Atrial fibrillation (A-fib)
Atrial fibrillation occurs when the atrium has lost the ability to beat in a coordinated fashion. Instead of the SA node generating a single electrical signal, numerous areas of the atrium become irritated and produce electrical impulses. This causes the atrium to jiggle, or fibrillate, instead of beating. The AV node sees all the electrical signals, but because there are so many, and because they are so erratic, only some of the hundreds of signals per minute are passed through to the ventricle. The ventricles then fire irregularly and often very quickly.

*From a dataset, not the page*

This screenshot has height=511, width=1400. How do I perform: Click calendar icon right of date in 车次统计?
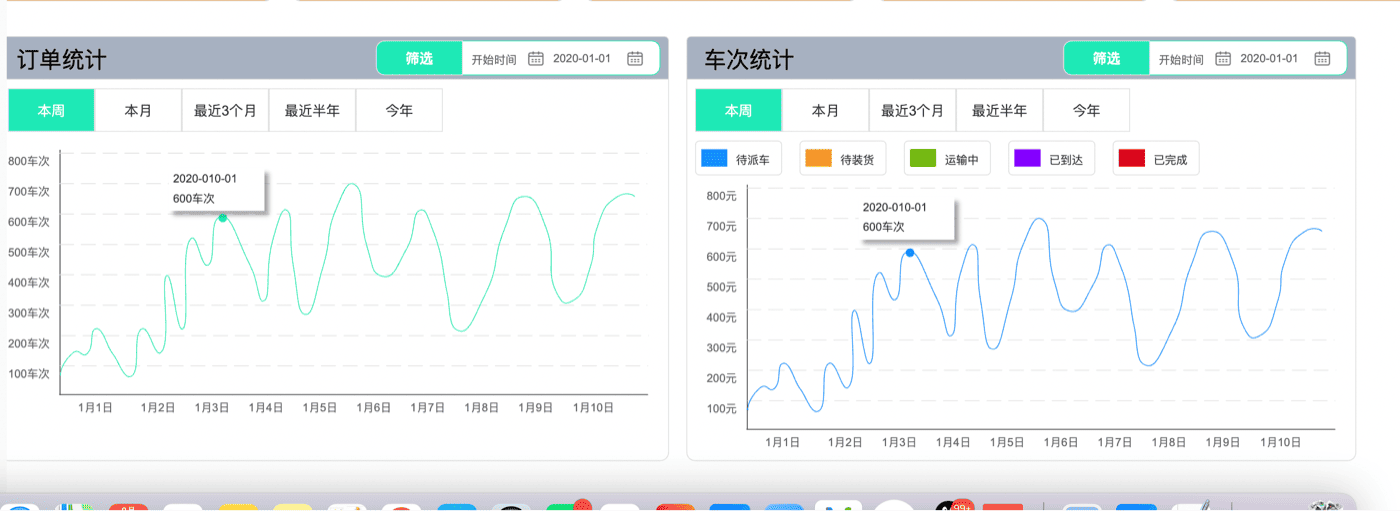coord(1322,59)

As in PSVT, the symptoms may include palpitations, lightheadedness, and shortness of breath. The cause of atrial fibrillation, however, may be more significant, since it may be due to aging of the conducting system of the heart and there may be associated atherosclerotic heart disease. Therefore, atrial fibrillation with rapid ventricular response associated with chest pain or shortness of breath may need emergent cardioversion (a procedure that uses electricity to shock the heart back into a normal rhythm) or intravenous medications to control the heart rate.

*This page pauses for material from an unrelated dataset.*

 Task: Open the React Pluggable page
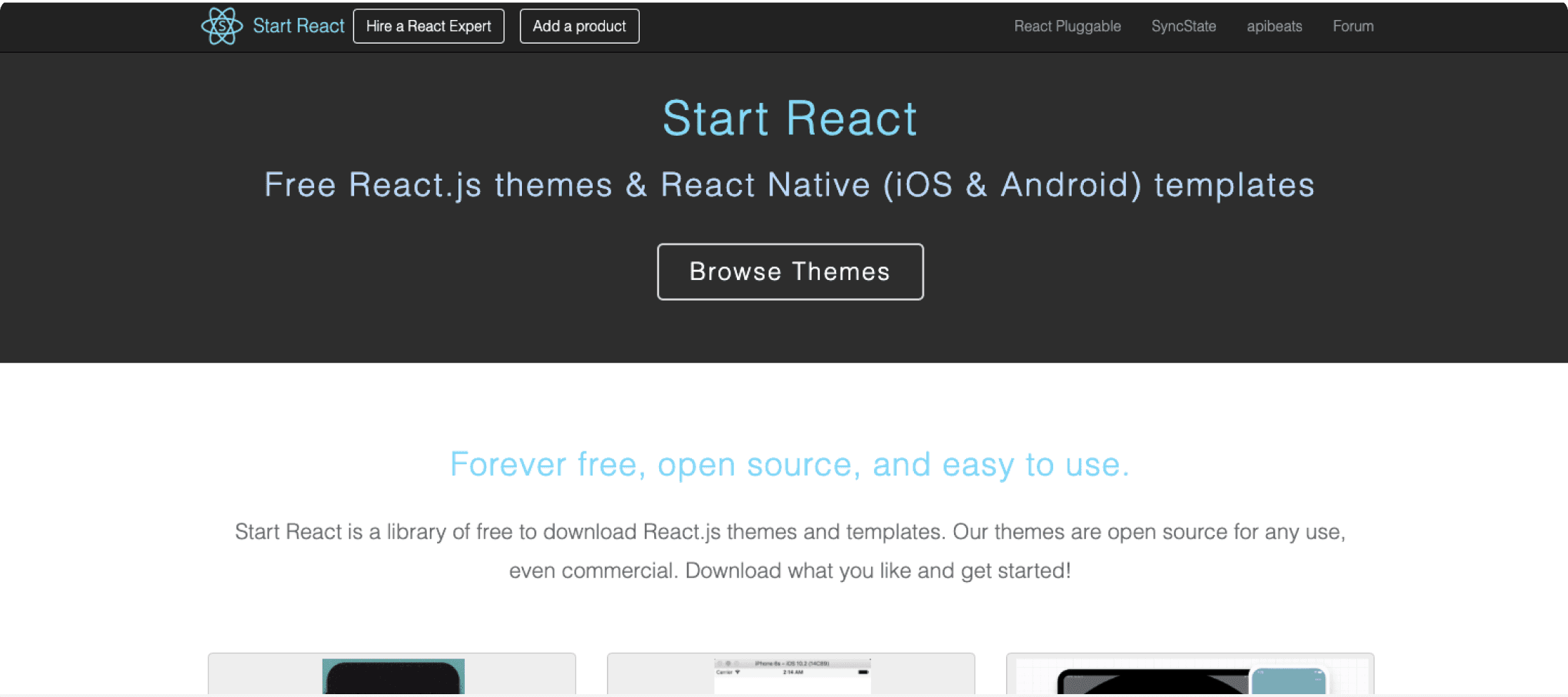pos(1067,26)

One significant complication of atrial fibrillation is the formation of blood clots along the inside of the heart wall. These clots may break off and travel to different organs in the body (embolize), blocking blood vessels and causing the affected organs to malfunction because of the loss of blood supply. A common complication is a clot traveling to the brain, resulting in a stroke.
The treatment of atrial fibrillation depends upon many factors including how long it has been present, what symptoms it causes, and the underlying health of the individual. The patient and his or her doctor will decide whether or not to restore a normal sinus rhythm or to simply keep the heart rate under control.

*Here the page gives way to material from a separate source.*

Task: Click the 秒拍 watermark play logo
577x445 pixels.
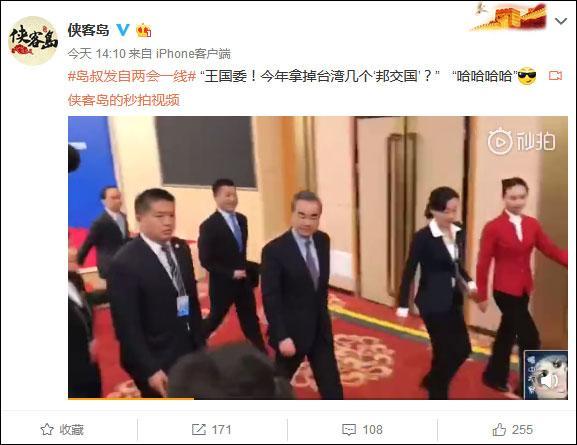Action: click(x=521, y=141)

Atrial fibrillation can be a safe rhythm and not life threatening when the rate is controlled. Medications are used to slow the electrical impulses through the AV node, so that the ventricles do not try to capture each signal being produced. The reason to return people to a regular rhythm has to do with cardiac output. In atrial fibrillation, the atria do not beat and pump blood to the ventricles. Instead, blood flows into the ventricles by gravity alone. This lack of atrial kick can decrease the heart's efficiency and cardiac output by 10% to 15%.
Blood thinning, or anticoagulation, may be recommended for those patients with atrial fibrillation and elevated risk for stroke. Oral drugs that anticoagulate are warfarin (Coumadin), dabigatran (Pradaxa), rivaroxaban (Xarelto), and apixaban (Eliquis). There are other injectable drugs that are used in a hospital setting. If the patient is at low risk, the doctor may recommend aspirin alone for stroke prevention. If atrial fibrillation is poorly tolerated due to symptomatic palpitations or symptoms of reduced cardiac output, or if there are concerns with lifelong anticoagulation therapy, more definitive therapy may include specific medications, electrical cardioversion, or catheter based ablation (sometimes with a pacemaker inserted). Atrial fibrillation is a common condition, with many implications, and the best plan for each patient should be discussed at length with one's physician.